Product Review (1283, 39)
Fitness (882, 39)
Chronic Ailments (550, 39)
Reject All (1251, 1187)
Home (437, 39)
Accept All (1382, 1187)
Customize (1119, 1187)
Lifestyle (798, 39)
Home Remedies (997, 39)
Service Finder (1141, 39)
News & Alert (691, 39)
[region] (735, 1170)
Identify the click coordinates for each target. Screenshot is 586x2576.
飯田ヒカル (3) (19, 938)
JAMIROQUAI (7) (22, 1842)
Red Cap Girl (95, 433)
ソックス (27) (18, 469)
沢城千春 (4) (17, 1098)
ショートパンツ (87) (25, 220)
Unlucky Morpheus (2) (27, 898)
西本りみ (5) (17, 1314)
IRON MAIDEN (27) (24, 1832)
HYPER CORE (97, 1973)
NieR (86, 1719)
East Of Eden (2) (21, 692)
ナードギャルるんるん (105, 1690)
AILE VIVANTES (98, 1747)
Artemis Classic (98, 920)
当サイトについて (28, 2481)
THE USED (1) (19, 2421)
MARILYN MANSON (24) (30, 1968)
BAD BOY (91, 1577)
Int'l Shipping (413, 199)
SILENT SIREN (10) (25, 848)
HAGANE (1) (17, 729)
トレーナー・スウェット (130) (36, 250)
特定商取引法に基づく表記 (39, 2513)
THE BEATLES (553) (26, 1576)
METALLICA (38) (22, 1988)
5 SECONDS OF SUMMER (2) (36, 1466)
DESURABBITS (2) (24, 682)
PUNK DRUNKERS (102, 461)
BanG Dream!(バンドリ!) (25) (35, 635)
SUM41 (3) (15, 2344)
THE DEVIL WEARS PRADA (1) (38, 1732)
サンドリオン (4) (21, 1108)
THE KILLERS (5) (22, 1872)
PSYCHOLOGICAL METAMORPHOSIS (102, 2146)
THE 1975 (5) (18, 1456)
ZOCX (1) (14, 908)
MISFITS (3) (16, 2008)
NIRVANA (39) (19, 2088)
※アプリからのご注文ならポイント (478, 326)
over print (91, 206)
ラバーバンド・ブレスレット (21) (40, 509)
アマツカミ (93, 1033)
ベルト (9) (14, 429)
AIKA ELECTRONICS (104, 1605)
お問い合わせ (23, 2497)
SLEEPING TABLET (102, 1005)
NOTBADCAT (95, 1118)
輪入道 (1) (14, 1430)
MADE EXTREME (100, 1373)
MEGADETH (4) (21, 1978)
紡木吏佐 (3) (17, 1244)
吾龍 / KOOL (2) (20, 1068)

□ □ □ □

Every record must be set down again exactly.

Product Review (1283, 39)
Fitness (882, 39)
Chronic Ailments (550, 39)
Reject All (1251, 1187)
Home (437, 39)
Accept All (1382, 1187)
Customize (1119, 1187)
Lifestyle (798, 39)
Home Remedies (997, 39)
Service Finder (1141, 39)
News & Alert (691, 39)
[region] (735, 1170)
Identify the click coordinates for each target. Screenshot is 586x2576.
飯田ヒカル (3) (19, 938)
JAMIROQUAI (7) (22, 1842)
Red Cap Girl (95, 433)
ソックス (27) (18, 469)
沢城千春 (4) (17, 1098)
ショートパンツ (87) (25, 220)
Unlucky Morpheus (2) (27, 898)
西本りみ (5) (17, 1314)
IRON MAIDEN (27) (24, 1832)
HYPER CORE (97, 1973)
NieR (86, 1719)
East Of Eden (2) (21, 692)
ナードギャルるんるん (105, 1690)
AILE VIVANTES (98, 1747)
Artemis Classic (98, 920)
当サイトについて (28, 2481)
THE USED (1) (19, 2421)
MARILYN MANSON (24) (30, 1968)
BAD BOY (91, 1577)
Int'l Shipping (413, 199)
SILENT SIREN (10) (25, 848)
HAGANE (1) (17, 729)
トレーナー・スウェット (130) (36, 250)
特定商取引法に基づく表記 (39, 2513)
THE BEATLES (553) (26, 1576)
METALLICA (38) (22, 1988)
5 SECONDS OF SUMMER (2) (36, 1466)
DESURABBITS (2) (24, 682)
PUNK DRUNKERS (102, 461)
BanG Dream!(バンドリ!) (25) (35, 635)
SUM41 (3) (15, 2344)
THE DEVIL WEARS PRADA (1) (38, 1732)
サンドリオン (4) (21, 1108)
THE KILLERS (5) (22, 1872)
PSYCHOLOGICAL METAMORPHOSIS (102, 2146)
THE 1975 (5) (18, 1456)
ZOCX (1) (14, 908)
MISFITS (3) (16, 2008)
NIRVANA (39) (19, 2088)
※アプリからのご注文ならポイント (478, 326)
over print (91, 206)
ラバーバンド・ブレスレット (21) (40, 509)
アマツカミ (93, 1033)
ベルト (9) (14, 429)
AIKA ELECTRONICS (104, 1605)
お問い合わせ (23, 2497)
SLEEPING TABLET (102, 1005)
NOTBADCAT (95, 1118)
輪入道 (1) (14, 1430)
MADE EXTREME (100, 1373)
MEGADETH (4) (21, 1978)
紡木吏佐 (3) (17, 1244)
吾龍 / KOOL (2) (20, 1068)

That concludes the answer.